"Where should I click to: Expand" appears in one line of the records below. Output that line and each one after it, exactly, through the last line.
──────────────────────────────
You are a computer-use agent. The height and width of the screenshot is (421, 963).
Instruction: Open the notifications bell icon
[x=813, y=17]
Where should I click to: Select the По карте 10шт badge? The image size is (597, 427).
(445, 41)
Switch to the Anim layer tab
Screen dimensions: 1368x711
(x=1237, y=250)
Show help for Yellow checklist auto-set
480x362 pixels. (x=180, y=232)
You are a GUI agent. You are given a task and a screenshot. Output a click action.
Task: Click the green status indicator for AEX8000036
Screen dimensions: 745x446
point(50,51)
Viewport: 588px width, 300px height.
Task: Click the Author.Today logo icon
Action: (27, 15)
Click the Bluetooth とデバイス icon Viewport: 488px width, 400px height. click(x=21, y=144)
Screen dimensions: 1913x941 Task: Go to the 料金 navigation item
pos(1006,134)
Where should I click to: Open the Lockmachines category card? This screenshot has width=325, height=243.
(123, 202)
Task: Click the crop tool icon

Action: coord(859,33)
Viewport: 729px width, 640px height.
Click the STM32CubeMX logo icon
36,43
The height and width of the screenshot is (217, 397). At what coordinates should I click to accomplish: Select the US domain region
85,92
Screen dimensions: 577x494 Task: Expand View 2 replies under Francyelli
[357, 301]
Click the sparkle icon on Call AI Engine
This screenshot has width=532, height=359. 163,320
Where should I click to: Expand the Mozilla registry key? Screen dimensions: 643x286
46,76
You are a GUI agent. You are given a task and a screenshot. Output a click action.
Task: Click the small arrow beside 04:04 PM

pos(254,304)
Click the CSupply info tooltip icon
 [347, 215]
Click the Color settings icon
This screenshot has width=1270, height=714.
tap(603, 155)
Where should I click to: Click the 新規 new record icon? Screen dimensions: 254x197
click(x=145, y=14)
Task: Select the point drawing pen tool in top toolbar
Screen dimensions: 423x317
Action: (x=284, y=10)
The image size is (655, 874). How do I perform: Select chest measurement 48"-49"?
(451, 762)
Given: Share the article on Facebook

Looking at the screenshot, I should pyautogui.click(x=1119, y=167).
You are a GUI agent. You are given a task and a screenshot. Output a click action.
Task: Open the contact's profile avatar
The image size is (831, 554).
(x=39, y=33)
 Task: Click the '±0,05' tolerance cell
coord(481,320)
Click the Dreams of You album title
──────────────────────────────
**RESPONSE**
Where should I click to: Expand the Mozilla registry key? Screen dimensions: 643x286
46,76
You are a GUI agent. You are given a task and a screenshot. Output a click action.
Task: Click the small arrow beside 04:04 PM

pos(254,304)
Click the CSupply info tooltip icon
 [347, 215]
Click the Color settings icon
This screenshot has width=1270, height=714.
tap(603, 155)
Where should I click to: Click the 新規 new record icon? Screen dimensions: 254x197
click(x=145, y=14)
Task: Select the point drawing pen tool in top toolbar
Screen dimensions: 423x317
Action: (x=284, y=10)
The image size is (655, 874). How do I perform: Select chest measurement 48"-49"?
(451, 762)
Given: Share the article on Facebook

Looking at the screenshot, I should pyautogui.click(x=1119, y=167).
You are a GUI agent. You are given a task and a screenshot. Output a click action.
Task: Open the contact's profile avatar
The image size is (831, 554).
(x=39, y=33)
 Task: Click the '±0,05' tolerance cell
coord(481,320)
Click the Dreams of You album title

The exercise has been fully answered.